Yeah - it, uh, hasn't been great. Looking at those stats I thought to myself 'yuck'. But then I felt slightly better after reading your synopsis of Harbaugh's record. Before 2021, I think the lack of big wins over quality opponents was really grating on this fanbase. And even in those cases, they were in a ton of those games despite playing poorly. The nature of Michigan's losses under Harbaugh has been really bizarre. They've had some weird injuries in there for a few of those L's but they should probably have a much better record over ranked opponents nonetheless. 

It's weird - you can't really fault Harbaugh for losing to some extremely talented Ohio State teams. After all, who else beat them during that time?  Almost nobody. But at the same time - he's Harbaugh and Michigan isn't supposed to be just anybody. They're supposed to take down even the most powerful Ohio State teams. 

But, I like to think the ship is righted(sp.?) and they will be very successful over the next several seasons (fingers crossed). 

blueheron

June 12th, 2023 at 12:20 PM ^

It's weird - you can't really fault Harbaugh for losing to some extremely talented Ohio State teams. After all, who else beat them during that time?

Underrated IMO. Harbaugh took the wheel just as a HOF coach (whose name shall not be mentioned out of decency) at OSU was basking in the glory of his recent national championship and their fanbase was enjoying the ramped-up recruiting. (Look at OSU's average player ranking on the 247 composite since Meyer took over. Compare it to ours. You'll wince.)

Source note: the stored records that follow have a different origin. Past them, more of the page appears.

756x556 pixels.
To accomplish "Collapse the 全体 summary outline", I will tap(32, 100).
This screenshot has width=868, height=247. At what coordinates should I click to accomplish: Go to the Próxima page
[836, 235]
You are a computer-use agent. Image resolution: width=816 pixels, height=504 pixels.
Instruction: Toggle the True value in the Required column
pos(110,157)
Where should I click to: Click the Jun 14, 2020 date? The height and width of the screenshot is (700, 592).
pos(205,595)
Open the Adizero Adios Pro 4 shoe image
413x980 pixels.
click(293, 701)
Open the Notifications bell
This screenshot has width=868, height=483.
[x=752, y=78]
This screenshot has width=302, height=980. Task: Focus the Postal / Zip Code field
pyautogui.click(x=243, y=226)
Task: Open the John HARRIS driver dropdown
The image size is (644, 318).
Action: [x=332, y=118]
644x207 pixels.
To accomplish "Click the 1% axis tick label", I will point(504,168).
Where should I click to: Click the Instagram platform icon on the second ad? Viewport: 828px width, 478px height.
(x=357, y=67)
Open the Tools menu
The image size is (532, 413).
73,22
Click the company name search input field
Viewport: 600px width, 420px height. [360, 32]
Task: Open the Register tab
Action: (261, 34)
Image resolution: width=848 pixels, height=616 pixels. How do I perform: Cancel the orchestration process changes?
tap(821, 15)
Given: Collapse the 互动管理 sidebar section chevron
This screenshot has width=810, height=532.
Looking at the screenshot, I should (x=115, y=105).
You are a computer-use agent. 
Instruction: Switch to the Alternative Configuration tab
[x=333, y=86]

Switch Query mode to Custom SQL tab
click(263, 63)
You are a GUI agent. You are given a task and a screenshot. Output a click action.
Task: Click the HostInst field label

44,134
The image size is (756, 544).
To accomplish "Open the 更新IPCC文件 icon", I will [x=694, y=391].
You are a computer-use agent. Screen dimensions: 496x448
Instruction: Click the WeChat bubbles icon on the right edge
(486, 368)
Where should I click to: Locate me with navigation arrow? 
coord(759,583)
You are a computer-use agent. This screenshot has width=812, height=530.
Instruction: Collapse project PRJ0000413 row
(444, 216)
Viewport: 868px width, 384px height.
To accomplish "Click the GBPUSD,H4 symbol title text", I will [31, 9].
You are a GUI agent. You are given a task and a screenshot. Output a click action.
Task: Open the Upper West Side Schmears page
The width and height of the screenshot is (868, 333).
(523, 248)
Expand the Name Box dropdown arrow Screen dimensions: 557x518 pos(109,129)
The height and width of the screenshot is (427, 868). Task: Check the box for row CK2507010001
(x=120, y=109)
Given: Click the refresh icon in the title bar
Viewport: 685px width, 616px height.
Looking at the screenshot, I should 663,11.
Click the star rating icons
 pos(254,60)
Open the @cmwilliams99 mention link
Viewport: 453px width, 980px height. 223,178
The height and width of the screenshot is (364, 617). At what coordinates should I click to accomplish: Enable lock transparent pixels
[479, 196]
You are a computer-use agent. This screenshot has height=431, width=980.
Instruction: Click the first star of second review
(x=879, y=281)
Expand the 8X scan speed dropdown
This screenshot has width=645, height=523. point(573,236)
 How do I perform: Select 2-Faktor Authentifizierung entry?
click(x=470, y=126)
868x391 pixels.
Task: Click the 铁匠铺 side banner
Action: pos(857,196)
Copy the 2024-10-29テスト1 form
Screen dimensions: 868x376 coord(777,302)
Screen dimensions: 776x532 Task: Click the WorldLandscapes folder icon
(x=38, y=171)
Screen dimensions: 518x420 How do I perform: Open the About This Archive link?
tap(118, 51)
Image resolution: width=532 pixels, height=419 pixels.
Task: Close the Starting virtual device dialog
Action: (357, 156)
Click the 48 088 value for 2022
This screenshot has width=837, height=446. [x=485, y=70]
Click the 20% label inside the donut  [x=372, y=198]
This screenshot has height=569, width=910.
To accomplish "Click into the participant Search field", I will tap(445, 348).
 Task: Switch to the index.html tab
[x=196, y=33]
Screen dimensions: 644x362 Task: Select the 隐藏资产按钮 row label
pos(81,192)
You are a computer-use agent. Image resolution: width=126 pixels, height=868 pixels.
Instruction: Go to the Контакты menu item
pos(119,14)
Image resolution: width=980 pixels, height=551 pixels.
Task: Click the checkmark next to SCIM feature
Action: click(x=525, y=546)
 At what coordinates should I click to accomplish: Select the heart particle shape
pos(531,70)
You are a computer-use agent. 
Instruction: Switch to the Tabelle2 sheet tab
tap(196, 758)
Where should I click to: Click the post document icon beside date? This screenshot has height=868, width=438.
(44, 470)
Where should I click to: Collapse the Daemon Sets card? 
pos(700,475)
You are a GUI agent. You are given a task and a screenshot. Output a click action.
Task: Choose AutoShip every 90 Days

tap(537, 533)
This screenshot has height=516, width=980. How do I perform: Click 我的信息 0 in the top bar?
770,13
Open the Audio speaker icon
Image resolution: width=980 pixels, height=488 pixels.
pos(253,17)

It's a wonder he was even close in 2016. Didn't stop the media from getting on his ass ("HE NEEDS TO BEAT OSU!!!") immediately ...

Tex_Ind_Blue

June 12th, 2023 at 1:55 PM ^

I think Jon Cooper's years spoiled the Michigan fanbase. It's very hard to do 2-10-1 against a national opponent. Then OSU went on a rampage over the next 20 years! Michigan did not/could not put up a fight in a few of those intervening years, and that got us where we are. 

2002, 2005, and 2013 could have been different. 

jmblue

June 12th, 2023 at 2:36 PM ^

OSU also wasn't an elite program for much of the Cooper years.  It took him several years to build up their program, and then after a stretch of being really good (1995-98), they slumped again to 6-6 and 8-4 his last two seasons. 

Since Urban Meyer's arrival in 2012, they've been an absolute machine.  Their worst record since then has been 11-2.  

Tex_Ind_Blue

June 12th, 2023 at 4:27 PM ^

I agree. Under Cooper, OSU wasn't the juggernaut they are now. I think once Jim Tressel came around, the Michigan fanbase expected a bit more fight from OSU, but more or less the same results. OSU gave the fight for sure, and then Meyer took them to a different level.